The hub of the ‘no more invisible’: data and story of a fight for the right to health for everyone

25.000 anti-Covid19 vaccines administrated at the hub of the Community of Sant’Egidio. For everyone’s protection.

Since 12th June 2021, in a wing of the old hospital San Gallicano – that currently hosts several activities having social, medical and cultural character – a hub for the administration of the vaccine run by Sant’Egidio is open thanks to the voluntary and free of charge commitment of 140 doctors, nurses, paramedics, and others who take care of the logistics and the administration.
The hub has been set after the request of General Figliuolo, at time Special Commissioner for the Covid emergency. In cooperation with the ASL Roma 1 and the Regione Lazio, its task was the administration of the jabs to those segments of the population which are marginalized for different reasons and would have been excluded from the vaccination campaign.
In 10 months, the hub has administrated more than 25,000 vaccine doses and reached 16,200 people: homeless people, refugees, asylum seekers, immigrants undergoing regularization, Roma, but also Italians who live in condition of serious marginality, foreign students, or nuns and members of the clergy temporary present in Italy.
That is a thorough people. There are different ages (87 percent are between 18 and 59, that is to say in working age); different nationalities: 146 (the Peruvian are the largest group, and the Italians are the fourth largest one). Most of them would be cut off the vaccination campaign, not because of their own choices, but due to lack of information and guidance, while it is impossible for them to assert their right to health and treatments.
The numbers are quite clear: only one in five of those people enjoyed any form of health care. For the rest of them, more than 81 percent (13,082 people), the access to the hub meant the possibility to emerge from a real ‘health-care invisibility’.

• **Data for review**:
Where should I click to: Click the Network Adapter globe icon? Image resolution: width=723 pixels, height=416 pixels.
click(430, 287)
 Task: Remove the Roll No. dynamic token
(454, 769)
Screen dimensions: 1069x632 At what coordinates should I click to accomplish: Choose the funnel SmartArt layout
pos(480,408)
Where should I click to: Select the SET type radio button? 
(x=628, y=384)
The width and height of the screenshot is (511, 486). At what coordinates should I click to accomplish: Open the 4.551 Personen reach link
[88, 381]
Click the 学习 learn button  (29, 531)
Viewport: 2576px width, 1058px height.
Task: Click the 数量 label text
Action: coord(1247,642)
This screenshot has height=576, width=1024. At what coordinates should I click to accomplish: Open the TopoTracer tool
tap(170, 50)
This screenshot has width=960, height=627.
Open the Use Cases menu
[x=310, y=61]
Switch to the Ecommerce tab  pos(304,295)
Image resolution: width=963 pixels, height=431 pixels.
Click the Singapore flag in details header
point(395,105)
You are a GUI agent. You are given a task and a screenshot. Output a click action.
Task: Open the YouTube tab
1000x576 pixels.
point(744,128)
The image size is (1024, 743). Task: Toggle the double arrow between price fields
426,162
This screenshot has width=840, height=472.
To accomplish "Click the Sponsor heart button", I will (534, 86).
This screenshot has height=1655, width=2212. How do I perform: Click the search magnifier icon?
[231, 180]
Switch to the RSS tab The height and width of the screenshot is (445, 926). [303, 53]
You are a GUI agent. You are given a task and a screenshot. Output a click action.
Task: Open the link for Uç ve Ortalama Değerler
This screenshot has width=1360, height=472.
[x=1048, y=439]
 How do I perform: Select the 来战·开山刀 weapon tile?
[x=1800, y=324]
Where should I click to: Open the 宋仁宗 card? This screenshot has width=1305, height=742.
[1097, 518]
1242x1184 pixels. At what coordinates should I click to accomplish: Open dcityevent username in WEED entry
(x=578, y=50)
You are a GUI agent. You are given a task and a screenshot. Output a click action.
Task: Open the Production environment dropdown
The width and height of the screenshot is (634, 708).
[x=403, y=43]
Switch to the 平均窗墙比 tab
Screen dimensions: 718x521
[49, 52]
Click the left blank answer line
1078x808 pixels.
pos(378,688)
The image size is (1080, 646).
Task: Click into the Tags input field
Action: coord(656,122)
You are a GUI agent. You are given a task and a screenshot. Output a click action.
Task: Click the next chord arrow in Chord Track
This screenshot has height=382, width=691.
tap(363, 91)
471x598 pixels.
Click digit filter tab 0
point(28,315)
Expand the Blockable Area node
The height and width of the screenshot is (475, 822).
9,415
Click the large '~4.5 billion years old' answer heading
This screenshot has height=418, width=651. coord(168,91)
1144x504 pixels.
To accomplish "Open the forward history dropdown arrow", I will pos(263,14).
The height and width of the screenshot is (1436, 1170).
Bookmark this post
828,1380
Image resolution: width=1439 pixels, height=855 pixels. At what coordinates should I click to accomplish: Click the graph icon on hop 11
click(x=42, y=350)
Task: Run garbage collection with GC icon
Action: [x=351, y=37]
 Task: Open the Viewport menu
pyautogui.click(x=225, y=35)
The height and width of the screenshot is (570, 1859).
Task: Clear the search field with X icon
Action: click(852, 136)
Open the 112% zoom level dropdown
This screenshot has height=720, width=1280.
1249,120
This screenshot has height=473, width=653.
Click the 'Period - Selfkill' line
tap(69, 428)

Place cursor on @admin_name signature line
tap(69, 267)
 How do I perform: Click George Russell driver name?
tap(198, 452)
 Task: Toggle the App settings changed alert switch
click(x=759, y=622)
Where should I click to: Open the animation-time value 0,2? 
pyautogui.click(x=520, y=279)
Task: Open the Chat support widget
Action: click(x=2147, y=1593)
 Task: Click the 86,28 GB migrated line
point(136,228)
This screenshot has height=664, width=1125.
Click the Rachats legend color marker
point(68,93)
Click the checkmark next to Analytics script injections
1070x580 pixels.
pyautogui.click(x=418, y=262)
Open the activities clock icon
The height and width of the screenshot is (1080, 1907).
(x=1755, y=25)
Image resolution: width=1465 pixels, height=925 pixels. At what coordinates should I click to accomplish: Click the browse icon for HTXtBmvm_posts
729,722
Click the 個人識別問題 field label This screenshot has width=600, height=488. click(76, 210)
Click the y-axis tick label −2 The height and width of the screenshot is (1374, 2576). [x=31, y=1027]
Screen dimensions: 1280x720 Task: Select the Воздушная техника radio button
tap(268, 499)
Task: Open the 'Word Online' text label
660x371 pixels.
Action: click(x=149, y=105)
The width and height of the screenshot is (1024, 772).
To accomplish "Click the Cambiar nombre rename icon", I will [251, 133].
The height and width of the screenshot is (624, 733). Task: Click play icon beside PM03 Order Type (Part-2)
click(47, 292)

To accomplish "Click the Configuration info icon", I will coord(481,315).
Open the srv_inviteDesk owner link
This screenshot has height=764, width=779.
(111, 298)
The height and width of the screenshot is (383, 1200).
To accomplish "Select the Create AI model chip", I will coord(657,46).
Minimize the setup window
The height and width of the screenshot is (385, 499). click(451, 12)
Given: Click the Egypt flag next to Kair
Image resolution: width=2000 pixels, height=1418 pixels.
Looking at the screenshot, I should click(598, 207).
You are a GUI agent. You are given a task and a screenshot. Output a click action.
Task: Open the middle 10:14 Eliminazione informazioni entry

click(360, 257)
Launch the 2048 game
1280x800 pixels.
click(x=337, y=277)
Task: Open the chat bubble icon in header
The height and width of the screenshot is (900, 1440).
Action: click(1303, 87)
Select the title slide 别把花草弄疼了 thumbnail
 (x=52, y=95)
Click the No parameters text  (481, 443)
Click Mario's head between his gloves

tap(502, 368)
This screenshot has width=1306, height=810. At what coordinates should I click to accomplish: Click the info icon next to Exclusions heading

• **What you will do**:
a. In the passage on the Sant'Egidio vaccine hub, which nationality made up the largest group of people reached?
b. Pick up the passage on the Sant'Egidio vaccine hub after its last sentence and continue it.
The lines above are not needed here.

• **Results for the exercise**:
a. Peruvians.

b.
That was a disastrous situation for the people who were deprived of the right to health, but also a failing in the national vaccination campaign, that the hub contributed to fix. Through a special desk connecting to the Regione Lazio, the Sant’Egidio’s hub workers, while they administrated the doses of the vaccine, could regularize the health-care status of thousands of people, that now can have access to the national health service, thanks to the service for temporary resident foreigners (STP) and European citizens (ENI). This way the hub helps to guarantee a right that the Italian Constitution rules and was denied until now: the Article 32 states that the Republic protects health as a fundamental right of the individual and collective interest and guarantees free care to the indigent.
At the same time the service the hub provided to single persons is a service to the collective health and protection too: many of those who had the jab are social and health workers or carers; their immunization reduces the risk of contagion for the vulnerable people they look after.
A health service for everyone – that is the firm belief of the voluntary workers who take part in this activity – is not a heavy charge, as someone often says, but a protection which includes who is marginalized, reaches different age brackets, and contribute to the common wellbeing.